▶ _Tasks for this exercise_
#1 In the patch discussion, which directory does the code fall back to when the TMPDIR environment variable is not set?
#2 Reproduce the patch discussion word for word, starting with "The suggested g_file_open_tmp()" and going on through "errno from GError.".

▶ _Quoted text_
We've been using g_file_open_tmp elsewhere; probably good to follow suit here.


r~

Re: [PATCH v2] linux-user: Use memfd for open syscall emulation
Posted by Rainer Müller 1 year, 9 months ago
On 29/07/2022 18.01, Richard Henderson wrote:
> On 7/29/22 08:49, Rainer Müller wrote:
>> +            /* create temporary file to map stat to */
>> +            tmpdir = getenv("TMPDIR");
>> +            if (!tmpdir)
>> +                tmpdir = "/tmp";
>> +            snprintf(filename, sizeof(filename),
>> "%s/qemu-open.XXXXXX", tmpdir);
>> +            fd = mkstemp(filename);
>> +            if (fd < 0) {
>> +                return fd;
>> +            }
> 
> We've been using g_file_open_tmp elsewhere; probably good to follow suit
> here.

That seemed reasonable at first, but with regards to error handling it
gets a bit complicated.

The suggested g_file_open_tmp() would leave us with a GError only, but
to return something meaningful to the caller we must set errno in this
context. As far as I can see, there is no way to convert back to an
errno from GError.

▶ _Record extracts_
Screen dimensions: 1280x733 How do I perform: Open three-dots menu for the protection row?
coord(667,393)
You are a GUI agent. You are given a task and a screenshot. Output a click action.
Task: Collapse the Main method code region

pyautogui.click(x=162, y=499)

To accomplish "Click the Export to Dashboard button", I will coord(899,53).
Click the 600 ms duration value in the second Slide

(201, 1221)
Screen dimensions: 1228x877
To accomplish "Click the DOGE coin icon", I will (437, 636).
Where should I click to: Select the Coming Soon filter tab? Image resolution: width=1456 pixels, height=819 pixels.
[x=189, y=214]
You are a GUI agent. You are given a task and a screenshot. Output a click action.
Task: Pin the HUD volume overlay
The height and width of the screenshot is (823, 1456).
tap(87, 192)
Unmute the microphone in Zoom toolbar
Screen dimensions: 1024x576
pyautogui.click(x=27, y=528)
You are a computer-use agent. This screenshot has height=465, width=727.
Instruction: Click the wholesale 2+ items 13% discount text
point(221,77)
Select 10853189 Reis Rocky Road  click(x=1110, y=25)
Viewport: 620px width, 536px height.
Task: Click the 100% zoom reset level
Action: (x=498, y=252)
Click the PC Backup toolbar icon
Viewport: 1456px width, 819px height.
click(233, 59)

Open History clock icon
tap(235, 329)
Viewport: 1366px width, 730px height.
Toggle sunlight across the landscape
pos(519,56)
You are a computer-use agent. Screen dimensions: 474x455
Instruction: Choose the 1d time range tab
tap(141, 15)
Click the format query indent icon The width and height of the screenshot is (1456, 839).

▶ _Per-task outputs_
#1 /tmp

#2
The suggested g_file_open_tmp() would leave us with a GError only, but
to return something meaningful to the caller we must set errno in this
context. As far as I can see, there is no way to convert back to an
errno from GError.